— Task item —
Every line of the entries below from the one containing "has height=231, width=466." to the one containing "480x389 pixels.", both ends included, must be written out exactly. No other line belongs in the answer.

— Data for processing —
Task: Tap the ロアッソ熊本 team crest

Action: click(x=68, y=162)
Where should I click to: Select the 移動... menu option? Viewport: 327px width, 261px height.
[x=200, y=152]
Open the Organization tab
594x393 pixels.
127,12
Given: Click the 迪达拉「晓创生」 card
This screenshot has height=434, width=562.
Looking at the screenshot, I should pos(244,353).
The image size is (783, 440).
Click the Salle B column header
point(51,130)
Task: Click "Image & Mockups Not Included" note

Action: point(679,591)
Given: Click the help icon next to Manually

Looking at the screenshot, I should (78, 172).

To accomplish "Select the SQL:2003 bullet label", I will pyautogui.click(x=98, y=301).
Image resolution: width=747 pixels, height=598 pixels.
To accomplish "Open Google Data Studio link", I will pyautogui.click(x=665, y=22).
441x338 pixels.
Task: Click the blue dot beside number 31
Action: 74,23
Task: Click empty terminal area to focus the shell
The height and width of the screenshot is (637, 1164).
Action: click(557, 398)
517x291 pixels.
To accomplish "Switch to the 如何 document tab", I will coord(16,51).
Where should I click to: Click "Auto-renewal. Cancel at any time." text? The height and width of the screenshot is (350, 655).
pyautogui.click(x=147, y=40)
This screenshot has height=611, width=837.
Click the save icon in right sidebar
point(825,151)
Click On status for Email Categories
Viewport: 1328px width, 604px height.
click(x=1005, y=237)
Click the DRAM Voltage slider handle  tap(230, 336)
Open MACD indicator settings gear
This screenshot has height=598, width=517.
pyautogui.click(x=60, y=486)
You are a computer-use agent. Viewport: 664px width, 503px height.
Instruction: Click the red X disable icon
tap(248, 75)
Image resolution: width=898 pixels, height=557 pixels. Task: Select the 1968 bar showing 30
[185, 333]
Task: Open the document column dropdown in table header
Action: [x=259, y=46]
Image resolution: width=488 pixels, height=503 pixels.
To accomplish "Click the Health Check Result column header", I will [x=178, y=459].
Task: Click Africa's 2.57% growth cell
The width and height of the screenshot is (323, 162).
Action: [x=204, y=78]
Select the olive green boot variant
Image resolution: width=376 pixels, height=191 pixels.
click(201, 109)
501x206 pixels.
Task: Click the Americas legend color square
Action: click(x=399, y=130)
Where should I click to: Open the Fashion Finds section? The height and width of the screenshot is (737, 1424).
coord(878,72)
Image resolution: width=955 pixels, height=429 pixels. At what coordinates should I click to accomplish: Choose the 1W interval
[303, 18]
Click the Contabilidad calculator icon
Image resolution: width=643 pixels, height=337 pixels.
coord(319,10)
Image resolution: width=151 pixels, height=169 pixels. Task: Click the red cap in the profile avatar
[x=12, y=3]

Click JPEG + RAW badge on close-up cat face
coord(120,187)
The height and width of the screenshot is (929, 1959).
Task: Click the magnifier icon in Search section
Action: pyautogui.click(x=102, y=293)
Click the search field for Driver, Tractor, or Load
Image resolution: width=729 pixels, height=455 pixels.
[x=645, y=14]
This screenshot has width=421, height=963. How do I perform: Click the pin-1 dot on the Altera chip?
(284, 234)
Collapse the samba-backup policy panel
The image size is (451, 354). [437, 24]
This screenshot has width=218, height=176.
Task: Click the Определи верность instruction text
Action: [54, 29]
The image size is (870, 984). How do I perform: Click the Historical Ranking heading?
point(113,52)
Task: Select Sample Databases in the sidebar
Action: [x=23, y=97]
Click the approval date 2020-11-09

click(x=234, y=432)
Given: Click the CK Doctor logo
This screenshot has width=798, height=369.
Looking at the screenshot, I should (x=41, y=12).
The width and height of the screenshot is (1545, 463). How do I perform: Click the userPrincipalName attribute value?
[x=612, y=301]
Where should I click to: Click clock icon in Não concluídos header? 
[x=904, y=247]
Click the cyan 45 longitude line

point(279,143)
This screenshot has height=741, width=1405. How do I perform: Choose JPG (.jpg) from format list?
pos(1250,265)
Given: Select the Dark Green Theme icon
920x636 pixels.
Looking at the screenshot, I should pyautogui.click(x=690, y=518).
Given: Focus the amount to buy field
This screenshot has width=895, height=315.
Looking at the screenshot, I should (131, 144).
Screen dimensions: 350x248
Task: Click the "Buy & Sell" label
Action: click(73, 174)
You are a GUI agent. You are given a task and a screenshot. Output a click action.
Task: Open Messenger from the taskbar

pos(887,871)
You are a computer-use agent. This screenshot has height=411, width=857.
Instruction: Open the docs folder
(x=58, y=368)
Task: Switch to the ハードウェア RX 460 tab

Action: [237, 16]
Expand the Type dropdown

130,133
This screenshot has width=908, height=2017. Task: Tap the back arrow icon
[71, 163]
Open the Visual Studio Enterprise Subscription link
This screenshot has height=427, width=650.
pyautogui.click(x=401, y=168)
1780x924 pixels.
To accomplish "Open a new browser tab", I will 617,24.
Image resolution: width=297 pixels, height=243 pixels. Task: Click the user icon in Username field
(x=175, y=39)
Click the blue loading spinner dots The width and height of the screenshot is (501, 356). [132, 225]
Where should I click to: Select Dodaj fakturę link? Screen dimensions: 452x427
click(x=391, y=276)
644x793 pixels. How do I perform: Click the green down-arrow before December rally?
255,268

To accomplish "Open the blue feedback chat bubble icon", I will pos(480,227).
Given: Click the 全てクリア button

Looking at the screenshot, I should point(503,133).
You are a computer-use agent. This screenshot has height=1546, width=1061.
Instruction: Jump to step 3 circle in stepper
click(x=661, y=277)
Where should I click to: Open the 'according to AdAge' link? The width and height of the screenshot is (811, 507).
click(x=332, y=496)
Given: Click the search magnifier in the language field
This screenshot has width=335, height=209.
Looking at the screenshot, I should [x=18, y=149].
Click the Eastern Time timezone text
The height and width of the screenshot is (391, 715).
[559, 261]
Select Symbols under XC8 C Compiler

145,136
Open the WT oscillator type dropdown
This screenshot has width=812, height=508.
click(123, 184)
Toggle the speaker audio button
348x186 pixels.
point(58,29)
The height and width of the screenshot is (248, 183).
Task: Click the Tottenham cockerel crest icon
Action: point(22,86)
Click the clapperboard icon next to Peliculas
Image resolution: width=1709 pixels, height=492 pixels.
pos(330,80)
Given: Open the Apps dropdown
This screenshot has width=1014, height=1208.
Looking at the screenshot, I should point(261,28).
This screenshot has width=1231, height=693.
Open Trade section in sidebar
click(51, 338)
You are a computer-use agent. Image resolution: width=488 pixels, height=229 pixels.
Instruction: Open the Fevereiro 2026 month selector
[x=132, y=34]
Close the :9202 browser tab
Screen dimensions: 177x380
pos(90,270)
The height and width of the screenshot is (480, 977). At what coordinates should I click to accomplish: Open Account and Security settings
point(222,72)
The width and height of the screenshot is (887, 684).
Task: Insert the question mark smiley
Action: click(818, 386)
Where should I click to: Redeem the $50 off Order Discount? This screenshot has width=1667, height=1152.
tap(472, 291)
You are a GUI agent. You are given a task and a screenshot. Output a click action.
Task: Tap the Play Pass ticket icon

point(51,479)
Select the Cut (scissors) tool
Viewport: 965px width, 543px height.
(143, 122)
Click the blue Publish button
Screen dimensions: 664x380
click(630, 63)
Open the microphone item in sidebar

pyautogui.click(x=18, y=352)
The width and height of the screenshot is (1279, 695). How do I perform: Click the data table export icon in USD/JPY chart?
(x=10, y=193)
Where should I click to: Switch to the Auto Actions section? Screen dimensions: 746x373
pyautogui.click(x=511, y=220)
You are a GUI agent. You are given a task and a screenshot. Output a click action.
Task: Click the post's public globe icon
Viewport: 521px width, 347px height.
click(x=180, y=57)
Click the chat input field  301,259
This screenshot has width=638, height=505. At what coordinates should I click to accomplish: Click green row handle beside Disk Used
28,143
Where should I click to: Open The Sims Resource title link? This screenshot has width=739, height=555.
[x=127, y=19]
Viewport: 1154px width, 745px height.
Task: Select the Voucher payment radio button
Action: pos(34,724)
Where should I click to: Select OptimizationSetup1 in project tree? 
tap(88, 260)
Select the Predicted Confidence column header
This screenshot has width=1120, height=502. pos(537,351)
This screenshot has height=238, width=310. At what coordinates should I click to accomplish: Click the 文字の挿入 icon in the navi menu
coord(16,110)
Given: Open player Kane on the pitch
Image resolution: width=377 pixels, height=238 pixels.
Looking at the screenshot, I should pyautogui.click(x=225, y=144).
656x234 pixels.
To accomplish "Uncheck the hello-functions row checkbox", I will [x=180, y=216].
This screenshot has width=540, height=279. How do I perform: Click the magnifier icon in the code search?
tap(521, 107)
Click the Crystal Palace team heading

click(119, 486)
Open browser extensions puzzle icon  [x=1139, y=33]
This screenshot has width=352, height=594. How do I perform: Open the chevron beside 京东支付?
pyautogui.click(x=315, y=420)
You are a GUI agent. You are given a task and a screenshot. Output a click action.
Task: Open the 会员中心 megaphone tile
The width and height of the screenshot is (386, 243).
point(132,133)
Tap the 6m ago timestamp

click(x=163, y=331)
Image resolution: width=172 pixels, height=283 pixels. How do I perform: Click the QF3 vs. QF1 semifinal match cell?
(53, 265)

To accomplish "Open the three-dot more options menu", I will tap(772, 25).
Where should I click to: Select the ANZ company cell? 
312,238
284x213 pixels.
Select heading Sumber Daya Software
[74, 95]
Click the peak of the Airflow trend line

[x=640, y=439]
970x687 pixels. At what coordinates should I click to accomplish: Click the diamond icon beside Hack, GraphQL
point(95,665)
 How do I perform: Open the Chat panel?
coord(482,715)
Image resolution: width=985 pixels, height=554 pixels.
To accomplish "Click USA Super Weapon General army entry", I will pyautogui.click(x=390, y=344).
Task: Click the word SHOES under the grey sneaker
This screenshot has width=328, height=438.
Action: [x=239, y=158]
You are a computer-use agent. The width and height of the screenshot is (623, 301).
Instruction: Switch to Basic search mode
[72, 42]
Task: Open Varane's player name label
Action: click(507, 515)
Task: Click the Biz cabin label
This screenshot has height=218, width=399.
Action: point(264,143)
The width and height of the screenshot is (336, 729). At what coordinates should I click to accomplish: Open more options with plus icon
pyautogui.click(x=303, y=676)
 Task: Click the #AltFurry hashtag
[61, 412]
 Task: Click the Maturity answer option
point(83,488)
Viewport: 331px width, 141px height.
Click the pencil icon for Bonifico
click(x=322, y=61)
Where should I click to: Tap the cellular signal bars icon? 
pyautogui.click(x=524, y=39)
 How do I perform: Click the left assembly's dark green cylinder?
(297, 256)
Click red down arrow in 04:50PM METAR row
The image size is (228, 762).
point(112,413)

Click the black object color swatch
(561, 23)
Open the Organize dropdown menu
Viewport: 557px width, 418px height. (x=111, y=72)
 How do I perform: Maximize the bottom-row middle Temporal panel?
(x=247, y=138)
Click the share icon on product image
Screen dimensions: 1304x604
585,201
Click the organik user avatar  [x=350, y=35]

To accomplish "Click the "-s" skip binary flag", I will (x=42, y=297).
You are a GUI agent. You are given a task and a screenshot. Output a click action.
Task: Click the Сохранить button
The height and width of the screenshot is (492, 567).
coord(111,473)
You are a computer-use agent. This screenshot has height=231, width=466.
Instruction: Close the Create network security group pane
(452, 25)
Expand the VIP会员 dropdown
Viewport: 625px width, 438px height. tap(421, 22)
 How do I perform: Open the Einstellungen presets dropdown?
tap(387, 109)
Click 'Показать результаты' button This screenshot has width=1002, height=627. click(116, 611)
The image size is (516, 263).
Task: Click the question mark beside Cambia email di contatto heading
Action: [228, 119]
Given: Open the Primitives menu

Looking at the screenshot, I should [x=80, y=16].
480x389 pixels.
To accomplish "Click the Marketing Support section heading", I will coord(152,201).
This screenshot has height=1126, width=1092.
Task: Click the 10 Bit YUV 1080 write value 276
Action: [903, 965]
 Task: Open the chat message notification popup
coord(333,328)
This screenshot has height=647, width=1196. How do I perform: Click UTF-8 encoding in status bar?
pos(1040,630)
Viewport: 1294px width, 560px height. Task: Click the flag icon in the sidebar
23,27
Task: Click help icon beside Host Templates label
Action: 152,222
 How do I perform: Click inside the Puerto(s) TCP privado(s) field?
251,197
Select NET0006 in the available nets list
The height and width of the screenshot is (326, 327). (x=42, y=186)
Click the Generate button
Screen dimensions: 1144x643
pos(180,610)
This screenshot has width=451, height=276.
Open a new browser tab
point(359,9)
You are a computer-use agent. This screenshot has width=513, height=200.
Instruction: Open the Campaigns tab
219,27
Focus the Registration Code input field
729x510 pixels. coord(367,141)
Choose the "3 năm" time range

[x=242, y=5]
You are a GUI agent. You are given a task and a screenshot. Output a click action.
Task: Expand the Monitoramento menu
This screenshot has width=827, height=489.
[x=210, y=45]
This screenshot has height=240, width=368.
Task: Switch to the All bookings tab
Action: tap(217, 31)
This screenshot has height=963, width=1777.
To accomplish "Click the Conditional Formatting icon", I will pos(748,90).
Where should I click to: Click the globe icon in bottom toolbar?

— Expected output —
You are a computer-use agent. This screenshot has height=231, width=466.
Instruction: Close the Create network security group pane
(452, 25)
Expand the VIP会员 dropdown
Viewport: 625px width, 438px height. tap(421, 22)
 How do I perform: Open the Einstellungen presets dropdown?
tap(387, 109)
Click 'Показать результаты' button This screenshot has width=1002, height=627. click(116, 611)
The image size is (516, 263).
Task: Click the question mark beside Cambia email di contatto heading
Action: [228, 119]
Given: Open the Primitives menu

Looking at the screenshot, I should [x=80, y=16].
480x389 pixels.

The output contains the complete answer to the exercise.